(EXERCISE REQUIREMENTS) In the forwarded email about fibre to the home, what kind of sites does the writer say uncapped broadband makes sense for?

(READING PASSAGE)

Fwd: Subject: [LINK] Considering Fibre to the Home

kim holburn kim.holburn at gmail.com
Wed May 9 01:10:09 AEST 2007


---------- Forwarded message ----------
From: kim holburn <kim.holburn at gmail.com>
Date: May 8, 2007 5:08 PM
Subject: Re: Subject: [LINK] Considering Fibre to the Home
To: Stewart Fist <stewart_fist at optusnet.com.au>


Hmmm... I was going to add to this that internet technology changes
things as it evolves.  Having uncapped broadband means sites like
youtube make sense and are radically changing television and the
internet.

I was talking to someone the other day about the huge number of photo
sites and how professional news photographers are having problems
making money because newspapers are getting free pictures of
newsworthy events off flickr and places like it for free and sometimes
before professionals can get them to the papers.  This is something
that only happens because lots of people have good, fast, cheap
internet.



On 5/9/07, Stewart Fist <stewart_fist at optusnet.com.au> wrote:
> Kim reveals himself as a died-in-the-wool infinite extrapolist.
> >
> > Yeah, and the world market for computers is probably about 5 in total
> > and you will never need more the 640K of memory.  While I agree with
> > almost everything else you said I don't agree with this.  Computing
> > and networking are moving so fast it is impossible to predict even a
> > few years in the future.
>
> And every house will need stable space for 160 horses by 2010, because the
> number per household doubled between 1900 and 1910.

Yeah but that's just the Porsche.  Most new Australian McMansions in
the nappy 'burbs have space for how many cars?  Three, four?  How many
horses each?  130/140 horses?  It's already happened.

(STORED RECORDS)
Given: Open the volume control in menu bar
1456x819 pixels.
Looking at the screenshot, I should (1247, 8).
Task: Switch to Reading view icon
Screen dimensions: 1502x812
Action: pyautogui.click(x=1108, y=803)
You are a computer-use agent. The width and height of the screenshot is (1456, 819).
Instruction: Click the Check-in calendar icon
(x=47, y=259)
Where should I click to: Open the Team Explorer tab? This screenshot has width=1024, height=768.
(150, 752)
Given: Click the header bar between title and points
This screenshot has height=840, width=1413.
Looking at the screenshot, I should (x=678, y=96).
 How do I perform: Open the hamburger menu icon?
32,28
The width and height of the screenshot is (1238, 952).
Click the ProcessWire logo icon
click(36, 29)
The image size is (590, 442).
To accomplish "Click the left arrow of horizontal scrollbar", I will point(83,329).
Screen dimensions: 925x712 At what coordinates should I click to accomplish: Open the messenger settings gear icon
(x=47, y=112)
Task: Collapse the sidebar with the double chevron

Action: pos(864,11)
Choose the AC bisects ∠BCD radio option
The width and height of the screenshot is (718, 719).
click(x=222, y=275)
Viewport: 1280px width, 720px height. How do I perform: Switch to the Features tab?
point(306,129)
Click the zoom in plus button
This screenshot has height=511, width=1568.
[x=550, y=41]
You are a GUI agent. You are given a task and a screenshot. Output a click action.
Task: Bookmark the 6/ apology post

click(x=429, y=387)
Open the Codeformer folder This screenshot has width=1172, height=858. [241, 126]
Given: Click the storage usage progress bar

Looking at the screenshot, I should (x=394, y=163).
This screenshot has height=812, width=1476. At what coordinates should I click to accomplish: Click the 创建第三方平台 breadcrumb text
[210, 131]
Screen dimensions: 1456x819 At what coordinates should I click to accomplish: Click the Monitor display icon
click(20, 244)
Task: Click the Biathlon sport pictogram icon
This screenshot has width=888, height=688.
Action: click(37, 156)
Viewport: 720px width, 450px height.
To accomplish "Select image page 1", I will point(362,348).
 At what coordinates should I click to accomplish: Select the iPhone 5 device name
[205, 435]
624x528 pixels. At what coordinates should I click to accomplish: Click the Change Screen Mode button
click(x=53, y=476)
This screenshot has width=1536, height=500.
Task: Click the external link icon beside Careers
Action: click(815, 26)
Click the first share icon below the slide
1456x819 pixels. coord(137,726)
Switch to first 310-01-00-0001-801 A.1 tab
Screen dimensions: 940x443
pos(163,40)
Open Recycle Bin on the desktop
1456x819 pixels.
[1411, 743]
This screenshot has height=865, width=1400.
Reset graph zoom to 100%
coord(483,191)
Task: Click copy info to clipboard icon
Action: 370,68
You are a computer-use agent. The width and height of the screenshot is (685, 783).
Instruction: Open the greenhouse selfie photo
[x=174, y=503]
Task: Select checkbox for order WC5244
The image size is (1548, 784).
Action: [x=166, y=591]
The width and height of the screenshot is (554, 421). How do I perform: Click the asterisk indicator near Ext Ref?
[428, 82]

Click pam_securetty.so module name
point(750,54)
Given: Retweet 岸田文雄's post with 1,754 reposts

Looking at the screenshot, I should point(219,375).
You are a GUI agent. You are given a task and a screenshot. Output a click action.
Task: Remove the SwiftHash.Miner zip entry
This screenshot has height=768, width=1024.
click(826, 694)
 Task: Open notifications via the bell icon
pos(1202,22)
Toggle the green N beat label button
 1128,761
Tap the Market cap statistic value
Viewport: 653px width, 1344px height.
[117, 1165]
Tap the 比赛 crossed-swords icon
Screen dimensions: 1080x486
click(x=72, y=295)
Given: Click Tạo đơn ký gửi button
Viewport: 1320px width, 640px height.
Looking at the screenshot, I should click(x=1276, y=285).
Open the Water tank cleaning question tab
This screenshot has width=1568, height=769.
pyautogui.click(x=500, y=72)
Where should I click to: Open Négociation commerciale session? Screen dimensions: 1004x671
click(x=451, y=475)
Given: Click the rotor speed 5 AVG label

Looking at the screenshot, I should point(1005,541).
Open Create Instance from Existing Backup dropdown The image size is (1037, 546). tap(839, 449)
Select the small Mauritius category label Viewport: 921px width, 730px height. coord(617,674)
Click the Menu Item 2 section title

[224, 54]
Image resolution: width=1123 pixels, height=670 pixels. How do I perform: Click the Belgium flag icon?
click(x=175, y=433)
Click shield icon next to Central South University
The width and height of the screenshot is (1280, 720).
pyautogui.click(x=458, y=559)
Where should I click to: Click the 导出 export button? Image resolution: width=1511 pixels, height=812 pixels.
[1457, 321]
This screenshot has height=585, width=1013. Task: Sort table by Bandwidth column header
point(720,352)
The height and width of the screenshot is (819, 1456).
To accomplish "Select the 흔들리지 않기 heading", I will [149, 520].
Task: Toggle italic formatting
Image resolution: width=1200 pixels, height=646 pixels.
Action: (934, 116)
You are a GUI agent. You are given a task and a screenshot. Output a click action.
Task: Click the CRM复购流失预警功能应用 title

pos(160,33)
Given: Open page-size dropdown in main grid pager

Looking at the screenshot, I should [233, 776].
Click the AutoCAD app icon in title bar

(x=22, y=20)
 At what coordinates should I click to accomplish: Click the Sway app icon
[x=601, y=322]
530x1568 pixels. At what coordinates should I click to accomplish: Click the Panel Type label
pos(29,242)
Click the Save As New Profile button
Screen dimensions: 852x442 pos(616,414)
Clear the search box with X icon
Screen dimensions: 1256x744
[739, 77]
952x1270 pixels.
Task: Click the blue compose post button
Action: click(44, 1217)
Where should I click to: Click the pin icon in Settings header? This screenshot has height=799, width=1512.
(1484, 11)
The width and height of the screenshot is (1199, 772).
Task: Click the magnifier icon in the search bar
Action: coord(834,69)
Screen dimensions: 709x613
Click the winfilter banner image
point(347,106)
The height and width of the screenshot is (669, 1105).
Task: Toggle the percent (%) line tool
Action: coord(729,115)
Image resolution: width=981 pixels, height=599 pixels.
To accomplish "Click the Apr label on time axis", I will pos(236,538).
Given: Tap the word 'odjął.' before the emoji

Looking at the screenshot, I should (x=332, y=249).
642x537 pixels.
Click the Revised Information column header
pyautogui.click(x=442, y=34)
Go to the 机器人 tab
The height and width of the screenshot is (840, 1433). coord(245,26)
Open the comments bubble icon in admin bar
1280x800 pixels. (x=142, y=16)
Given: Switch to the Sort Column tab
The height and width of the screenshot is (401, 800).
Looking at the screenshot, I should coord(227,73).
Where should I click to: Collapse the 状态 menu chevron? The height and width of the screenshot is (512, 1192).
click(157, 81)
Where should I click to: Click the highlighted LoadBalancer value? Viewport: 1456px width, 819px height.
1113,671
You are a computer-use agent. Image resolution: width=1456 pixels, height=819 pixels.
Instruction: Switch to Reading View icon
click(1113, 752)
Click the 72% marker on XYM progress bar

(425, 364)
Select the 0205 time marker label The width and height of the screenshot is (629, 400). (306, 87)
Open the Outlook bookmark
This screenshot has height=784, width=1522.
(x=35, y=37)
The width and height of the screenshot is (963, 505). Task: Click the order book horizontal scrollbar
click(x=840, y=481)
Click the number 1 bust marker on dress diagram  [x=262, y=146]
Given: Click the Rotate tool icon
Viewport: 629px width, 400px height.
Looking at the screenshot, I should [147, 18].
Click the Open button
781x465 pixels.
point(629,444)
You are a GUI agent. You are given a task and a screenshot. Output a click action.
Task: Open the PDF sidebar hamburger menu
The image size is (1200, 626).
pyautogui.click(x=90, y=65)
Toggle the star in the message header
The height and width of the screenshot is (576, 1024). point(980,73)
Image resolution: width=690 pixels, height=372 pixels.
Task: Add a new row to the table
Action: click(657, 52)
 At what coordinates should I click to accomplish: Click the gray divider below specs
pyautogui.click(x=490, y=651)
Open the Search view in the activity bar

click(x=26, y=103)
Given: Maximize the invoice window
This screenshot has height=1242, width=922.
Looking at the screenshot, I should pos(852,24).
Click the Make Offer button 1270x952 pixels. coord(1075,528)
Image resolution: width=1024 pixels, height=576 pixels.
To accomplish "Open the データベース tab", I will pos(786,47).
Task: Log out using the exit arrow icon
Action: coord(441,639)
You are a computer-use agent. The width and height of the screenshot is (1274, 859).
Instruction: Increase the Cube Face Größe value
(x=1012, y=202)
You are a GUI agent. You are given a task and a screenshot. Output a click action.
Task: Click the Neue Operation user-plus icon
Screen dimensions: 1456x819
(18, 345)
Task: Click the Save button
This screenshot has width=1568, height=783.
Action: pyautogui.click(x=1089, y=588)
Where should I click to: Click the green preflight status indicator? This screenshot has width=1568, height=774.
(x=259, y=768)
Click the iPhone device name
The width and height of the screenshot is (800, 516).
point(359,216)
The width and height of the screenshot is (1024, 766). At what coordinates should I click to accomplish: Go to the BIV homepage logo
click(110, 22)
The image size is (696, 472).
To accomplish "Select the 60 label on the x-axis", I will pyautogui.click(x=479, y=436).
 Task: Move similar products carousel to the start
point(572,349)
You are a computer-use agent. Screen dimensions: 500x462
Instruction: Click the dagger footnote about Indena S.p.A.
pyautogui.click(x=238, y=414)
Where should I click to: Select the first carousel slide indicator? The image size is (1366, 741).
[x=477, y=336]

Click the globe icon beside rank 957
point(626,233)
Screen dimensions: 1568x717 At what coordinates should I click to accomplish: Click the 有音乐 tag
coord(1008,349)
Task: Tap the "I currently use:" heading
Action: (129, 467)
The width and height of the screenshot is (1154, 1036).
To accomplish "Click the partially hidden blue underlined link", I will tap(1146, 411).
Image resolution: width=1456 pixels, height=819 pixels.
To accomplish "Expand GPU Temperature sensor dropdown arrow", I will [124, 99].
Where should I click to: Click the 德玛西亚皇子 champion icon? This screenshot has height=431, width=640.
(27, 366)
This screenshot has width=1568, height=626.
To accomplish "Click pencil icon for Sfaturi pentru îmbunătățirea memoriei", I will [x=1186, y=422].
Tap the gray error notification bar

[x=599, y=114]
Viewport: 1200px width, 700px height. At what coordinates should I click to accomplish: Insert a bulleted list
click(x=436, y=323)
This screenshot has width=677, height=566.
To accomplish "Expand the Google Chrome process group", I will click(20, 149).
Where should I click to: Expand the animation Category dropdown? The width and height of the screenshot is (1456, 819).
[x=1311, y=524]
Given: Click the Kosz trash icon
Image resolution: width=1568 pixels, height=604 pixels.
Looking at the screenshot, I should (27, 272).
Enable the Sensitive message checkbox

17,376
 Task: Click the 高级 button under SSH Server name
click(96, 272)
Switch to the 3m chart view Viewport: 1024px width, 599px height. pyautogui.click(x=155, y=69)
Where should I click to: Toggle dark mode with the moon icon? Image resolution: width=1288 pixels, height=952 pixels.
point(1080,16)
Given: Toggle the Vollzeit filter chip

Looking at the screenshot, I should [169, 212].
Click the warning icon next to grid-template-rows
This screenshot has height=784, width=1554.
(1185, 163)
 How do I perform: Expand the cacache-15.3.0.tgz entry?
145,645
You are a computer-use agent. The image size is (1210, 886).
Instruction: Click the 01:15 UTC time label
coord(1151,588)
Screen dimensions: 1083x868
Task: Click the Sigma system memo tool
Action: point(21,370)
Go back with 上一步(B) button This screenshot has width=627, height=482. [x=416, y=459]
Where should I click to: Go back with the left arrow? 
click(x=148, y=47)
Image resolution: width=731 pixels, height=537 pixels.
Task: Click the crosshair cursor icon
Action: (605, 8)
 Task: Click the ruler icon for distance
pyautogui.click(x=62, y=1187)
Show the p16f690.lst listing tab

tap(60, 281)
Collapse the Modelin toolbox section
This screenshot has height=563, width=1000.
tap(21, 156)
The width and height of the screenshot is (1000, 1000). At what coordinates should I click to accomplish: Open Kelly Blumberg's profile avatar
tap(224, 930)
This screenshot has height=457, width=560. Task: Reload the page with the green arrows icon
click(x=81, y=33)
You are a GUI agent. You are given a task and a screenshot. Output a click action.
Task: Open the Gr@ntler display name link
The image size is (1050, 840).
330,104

(OUTPUT) Sites like youtube, which are radically changing television and the internet.